This is what their deformed moons look like when they pass in front of the Sun – La Nación

by times news cr

2024-09-28 18:05:33

Mars has the moon that orbits closest to a planet, and its eclipses last just a few seconds

Mars has two small moons called Phobos and Deimos. Their apparent size is not large enough to cover the Sun, so Martian eclipses are never total, but their shape is so strange that they do not appear annular either.

Phobos and its fast eclipses

Shadow of Phobos captured on Mars by NASA’s Mars Global Surveyor probe

With a radius of 11 km, Phobos is the largest moon of Mars. It orbits the red planet at 6,000 km away, closer than any other known natural satellite, and that is why it is doomed to crash into the planet in a few million years.

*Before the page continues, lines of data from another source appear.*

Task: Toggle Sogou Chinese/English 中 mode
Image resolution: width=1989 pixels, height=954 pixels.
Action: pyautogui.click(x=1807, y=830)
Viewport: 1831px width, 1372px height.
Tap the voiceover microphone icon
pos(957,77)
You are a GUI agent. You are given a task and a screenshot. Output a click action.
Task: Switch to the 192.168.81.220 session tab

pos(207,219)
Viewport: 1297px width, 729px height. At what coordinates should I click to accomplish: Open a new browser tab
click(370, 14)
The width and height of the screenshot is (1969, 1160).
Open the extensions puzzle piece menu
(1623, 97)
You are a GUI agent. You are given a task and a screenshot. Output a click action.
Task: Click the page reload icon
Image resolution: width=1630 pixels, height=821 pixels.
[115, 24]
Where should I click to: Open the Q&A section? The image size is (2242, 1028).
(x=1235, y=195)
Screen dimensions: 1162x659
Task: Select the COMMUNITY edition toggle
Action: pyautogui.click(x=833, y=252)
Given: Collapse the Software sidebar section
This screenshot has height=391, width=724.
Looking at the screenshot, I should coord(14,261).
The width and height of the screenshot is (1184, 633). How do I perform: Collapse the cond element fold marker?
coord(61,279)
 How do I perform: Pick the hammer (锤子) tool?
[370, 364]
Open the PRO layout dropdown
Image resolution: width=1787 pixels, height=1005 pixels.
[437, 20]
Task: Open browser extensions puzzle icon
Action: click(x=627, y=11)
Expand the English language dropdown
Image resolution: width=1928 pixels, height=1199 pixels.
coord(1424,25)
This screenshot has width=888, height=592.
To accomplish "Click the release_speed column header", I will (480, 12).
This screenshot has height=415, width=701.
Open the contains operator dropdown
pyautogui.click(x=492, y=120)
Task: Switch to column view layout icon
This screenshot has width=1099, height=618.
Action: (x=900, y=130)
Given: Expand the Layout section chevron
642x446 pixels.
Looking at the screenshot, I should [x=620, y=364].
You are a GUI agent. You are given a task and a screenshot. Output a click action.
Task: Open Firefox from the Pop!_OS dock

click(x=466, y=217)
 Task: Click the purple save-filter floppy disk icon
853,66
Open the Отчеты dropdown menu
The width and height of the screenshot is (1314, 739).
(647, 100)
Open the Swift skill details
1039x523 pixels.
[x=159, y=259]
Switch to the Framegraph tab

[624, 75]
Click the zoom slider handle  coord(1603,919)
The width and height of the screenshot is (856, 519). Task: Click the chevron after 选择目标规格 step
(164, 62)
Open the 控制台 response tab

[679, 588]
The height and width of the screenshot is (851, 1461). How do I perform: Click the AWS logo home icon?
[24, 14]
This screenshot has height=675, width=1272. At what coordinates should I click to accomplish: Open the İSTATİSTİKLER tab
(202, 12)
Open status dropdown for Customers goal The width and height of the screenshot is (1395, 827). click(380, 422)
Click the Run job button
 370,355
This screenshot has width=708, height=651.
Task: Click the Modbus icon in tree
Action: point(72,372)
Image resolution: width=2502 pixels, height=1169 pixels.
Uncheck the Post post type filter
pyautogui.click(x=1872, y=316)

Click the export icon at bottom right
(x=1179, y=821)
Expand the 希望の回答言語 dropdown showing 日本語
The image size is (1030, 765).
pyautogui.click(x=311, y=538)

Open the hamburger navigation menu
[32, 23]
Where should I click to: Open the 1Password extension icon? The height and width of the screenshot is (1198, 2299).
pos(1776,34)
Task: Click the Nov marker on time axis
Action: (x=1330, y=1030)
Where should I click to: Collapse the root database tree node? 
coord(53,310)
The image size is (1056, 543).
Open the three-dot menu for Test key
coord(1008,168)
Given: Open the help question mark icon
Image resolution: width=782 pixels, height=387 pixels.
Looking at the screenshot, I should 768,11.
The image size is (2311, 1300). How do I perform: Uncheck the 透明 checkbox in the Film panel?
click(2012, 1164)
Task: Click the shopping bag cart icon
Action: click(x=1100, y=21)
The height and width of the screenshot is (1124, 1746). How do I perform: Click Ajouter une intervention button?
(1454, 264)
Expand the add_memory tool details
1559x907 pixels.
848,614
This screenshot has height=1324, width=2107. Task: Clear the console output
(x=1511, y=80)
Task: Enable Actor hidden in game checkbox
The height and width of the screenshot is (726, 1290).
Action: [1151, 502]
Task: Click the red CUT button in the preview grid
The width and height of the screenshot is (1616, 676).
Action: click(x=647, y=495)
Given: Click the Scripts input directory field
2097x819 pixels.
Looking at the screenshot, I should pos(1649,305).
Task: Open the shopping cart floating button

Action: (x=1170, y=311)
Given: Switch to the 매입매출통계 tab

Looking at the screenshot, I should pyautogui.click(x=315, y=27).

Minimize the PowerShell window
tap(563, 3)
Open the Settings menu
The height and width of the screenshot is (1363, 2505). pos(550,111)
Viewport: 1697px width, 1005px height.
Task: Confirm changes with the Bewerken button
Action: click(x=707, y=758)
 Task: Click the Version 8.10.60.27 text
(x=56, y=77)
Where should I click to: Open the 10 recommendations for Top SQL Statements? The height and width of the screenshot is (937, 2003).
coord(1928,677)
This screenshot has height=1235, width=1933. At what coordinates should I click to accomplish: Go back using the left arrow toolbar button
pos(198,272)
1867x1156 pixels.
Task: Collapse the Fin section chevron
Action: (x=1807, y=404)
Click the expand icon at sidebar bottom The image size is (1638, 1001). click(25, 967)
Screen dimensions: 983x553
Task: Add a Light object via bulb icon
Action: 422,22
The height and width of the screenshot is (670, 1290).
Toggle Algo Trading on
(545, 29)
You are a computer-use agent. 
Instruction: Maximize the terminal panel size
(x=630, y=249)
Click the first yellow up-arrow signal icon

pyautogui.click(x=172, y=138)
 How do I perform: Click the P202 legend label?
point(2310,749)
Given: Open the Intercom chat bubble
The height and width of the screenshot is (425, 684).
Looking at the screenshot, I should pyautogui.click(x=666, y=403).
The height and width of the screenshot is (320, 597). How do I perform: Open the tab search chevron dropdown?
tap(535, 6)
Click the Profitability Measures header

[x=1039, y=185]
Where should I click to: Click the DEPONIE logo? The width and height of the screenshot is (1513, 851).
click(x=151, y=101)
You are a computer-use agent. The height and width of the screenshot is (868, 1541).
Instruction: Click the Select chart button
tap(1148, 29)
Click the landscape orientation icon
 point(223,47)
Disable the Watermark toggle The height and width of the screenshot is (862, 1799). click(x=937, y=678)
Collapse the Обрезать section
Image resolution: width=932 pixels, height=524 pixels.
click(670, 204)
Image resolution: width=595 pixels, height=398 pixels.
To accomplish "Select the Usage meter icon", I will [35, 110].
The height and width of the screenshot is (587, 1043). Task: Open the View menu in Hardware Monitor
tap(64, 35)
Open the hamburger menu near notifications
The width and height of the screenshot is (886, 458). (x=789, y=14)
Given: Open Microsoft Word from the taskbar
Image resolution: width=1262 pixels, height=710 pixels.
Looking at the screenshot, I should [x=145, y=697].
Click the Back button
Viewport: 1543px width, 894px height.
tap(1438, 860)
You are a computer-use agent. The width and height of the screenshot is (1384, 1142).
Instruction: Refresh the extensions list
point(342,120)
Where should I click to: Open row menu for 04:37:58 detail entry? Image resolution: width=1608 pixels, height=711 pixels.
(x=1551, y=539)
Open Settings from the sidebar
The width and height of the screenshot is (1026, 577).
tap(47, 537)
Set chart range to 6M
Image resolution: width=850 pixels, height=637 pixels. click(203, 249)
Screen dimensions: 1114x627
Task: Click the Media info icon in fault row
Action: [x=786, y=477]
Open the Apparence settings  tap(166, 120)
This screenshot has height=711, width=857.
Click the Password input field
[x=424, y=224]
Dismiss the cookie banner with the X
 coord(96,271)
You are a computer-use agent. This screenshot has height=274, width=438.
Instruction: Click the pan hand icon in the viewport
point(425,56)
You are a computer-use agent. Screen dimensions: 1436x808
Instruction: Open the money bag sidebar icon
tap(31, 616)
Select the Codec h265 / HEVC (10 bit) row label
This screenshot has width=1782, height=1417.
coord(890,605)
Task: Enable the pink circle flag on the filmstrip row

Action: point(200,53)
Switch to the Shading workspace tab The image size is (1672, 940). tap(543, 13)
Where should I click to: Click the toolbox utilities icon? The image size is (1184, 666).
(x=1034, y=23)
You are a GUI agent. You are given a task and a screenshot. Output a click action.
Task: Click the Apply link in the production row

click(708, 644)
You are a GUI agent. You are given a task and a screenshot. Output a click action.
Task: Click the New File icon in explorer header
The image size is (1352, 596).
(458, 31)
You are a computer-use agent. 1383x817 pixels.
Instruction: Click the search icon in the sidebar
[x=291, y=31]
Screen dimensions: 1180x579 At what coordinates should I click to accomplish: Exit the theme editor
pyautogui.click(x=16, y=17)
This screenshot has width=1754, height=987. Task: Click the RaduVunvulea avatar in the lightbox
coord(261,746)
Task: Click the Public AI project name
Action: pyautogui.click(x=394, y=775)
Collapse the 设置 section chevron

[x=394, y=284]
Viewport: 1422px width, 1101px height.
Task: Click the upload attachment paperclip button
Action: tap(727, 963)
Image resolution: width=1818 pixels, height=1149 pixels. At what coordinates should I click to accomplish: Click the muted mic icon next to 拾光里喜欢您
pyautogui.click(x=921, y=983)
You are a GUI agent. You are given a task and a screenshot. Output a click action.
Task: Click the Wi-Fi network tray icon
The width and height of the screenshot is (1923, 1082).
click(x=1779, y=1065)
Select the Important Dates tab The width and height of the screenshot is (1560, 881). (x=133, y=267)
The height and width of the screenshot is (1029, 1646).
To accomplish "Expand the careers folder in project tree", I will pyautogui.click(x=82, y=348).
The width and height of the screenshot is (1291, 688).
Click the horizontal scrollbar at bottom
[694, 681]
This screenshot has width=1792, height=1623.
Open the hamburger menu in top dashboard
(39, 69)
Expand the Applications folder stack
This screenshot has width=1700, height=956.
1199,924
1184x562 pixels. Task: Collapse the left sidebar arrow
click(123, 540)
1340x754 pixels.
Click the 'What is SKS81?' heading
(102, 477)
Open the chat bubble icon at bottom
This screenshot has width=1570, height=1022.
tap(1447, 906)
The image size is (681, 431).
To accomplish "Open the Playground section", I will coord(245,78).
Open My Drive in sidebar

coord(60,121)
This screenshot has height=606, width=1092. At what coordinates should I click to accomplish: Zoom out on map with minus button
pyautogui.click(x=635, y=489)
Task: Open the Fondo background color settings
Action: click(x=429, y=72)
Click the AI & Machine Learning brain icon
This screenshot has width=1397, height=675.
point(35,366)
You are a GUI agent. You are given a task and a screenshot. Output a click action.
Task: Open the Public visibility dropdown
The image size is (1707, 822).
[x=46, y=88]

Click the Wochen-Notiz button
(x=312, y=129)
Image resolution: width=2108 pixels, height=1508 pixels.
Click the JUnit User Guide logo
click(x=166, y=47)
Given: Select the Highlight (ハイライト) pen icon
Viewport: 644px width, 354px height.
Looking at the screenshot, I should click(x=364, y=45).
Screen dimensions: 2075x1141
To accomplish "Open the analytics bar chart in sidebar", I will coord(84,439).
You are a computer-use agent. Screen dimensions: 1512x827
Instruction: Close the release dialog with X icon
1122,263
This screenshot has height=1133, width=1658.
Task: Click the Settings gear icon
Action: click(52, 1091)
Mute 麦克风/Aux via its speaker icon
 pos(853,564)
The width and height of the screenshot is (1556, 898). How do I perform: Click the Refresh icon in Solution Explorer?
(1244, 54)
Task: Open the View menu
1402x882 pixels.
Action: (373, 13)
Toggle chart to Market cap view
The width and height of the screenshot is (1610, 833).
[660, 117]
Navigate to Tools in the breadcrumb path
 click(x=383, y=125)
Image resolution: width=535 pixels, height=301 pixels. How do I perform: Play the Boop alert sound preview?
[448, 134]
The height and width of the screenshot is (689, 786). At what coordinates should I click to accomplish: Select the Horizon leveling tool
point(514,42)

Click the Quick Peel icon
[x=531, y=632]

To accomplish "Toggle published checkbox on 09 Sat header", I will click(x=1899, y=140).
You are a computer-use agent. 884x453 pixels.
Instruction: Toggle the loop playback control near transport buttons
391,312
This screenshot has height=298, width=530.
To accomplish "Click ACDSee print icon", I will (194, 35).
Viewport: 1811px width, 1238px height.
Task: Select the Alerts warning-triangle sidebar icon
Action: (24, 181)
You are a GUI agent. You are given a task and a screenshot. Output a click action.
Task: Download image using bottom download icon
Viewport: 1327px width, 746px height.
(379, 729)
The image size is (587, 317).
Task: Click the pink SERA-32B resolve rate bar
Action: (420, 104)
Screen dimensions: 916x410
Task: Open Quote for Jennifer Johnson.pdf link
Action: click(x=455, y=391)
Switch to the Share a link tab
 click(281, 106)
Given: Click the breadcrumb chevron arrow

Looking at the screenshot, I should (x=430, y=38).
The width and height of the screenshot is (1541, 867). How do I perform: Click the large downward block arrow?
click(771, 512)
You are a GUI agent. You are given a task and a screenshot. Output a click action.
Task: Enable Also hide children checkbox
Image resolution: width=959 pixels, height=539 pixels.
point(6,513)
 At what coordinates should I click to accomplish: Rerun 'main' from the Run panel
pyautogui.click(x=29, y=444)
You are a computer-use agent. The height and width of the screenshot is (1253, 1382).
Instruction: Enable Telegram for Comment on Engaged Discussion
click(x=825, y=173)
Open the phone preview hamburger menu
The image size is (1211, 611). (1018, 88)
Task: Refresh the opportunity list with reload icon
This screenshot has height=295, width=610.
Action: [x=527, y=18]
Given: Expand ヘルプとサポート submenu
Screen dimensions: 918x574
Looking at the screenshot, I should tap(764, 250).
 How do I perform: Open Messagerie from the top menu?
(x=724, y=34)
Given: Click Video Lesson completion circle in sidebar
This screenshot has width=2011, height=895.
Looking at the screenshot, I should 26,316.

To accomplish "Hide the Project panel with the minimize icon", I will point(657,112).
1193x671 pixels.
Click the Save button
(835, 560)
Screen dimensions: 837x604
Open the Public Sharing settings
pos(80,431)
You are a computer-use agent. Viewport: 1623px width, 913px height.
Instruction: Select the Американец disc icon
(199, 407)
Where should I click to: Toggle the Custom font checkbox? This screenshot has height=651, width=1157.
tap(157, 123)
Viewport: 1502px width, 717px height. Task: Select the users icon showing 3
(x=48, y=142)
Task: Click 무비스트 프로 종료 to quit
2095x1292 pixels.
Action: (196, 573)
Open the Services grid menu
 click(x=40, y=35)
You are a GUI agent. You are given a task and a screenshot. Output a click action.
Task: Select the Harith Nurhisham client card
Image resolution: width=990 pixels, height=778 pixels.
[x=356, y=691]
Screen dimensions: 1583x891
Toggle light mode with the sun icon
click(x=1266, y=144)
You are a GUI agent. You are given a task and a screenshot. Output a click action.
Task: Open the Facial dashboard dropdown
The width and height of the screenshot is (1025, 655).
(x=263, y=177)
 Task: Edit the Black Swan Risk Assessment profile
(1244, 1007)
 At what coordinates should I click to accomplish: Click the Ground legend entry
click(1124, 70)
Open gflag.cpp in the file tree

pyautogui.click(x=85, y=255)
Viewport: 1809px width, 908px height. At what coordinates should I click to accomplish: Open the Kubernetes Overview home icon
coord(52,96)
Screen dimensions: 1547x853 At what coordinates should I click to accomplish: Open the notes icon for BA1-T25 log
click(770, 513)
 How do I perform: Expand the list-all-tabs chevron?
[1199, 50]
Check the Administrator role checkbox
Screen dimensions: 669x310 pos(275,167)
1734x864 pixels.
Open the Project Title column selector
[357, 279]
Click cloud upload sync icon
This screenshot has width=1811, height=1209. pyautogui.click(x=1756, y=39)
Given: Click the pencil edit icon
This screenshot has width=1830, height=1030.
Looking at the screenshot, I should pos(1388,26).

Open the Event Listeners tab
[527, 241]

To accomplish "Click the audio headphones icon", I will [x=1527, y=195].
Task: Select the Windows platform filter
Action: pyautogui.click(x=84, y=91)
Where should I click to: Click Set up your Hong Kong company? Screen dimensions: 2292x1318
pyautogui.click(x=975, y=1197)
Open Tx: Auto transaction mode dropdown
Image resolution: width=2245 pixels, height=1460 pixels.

Phobos takes 7 hours and 39 minutes to orbit Mars. Since a Martian day lasts 24 hours and 37 minutes, it rises and sets twice a day, and can produce two eclipses per Martian day. At the same time, its passage is so fast that its eclipses last no more than thirty seconds for a Martian observer.

When Phobos passes between the Sun and Mars, its irregular shape covers a good part of the solar disk, but since it does not cover it completely, its eclipses are called transits. Phobos transits occur somewhere on Mars most days of the Martian year (but never at its highest latitudes).

These rapid events cast a long shadow on the surface of Mars. The shadow cannot be seen from Earth, but we have observed it on numerous occasions with space probes and Martian rovers.

Already in the 1970s, NASA’s Viking I probe detected a dimming of light caused by the shadow of Phobos. And in the 90s, Mars Global Surveyor photographed its shadow in detail.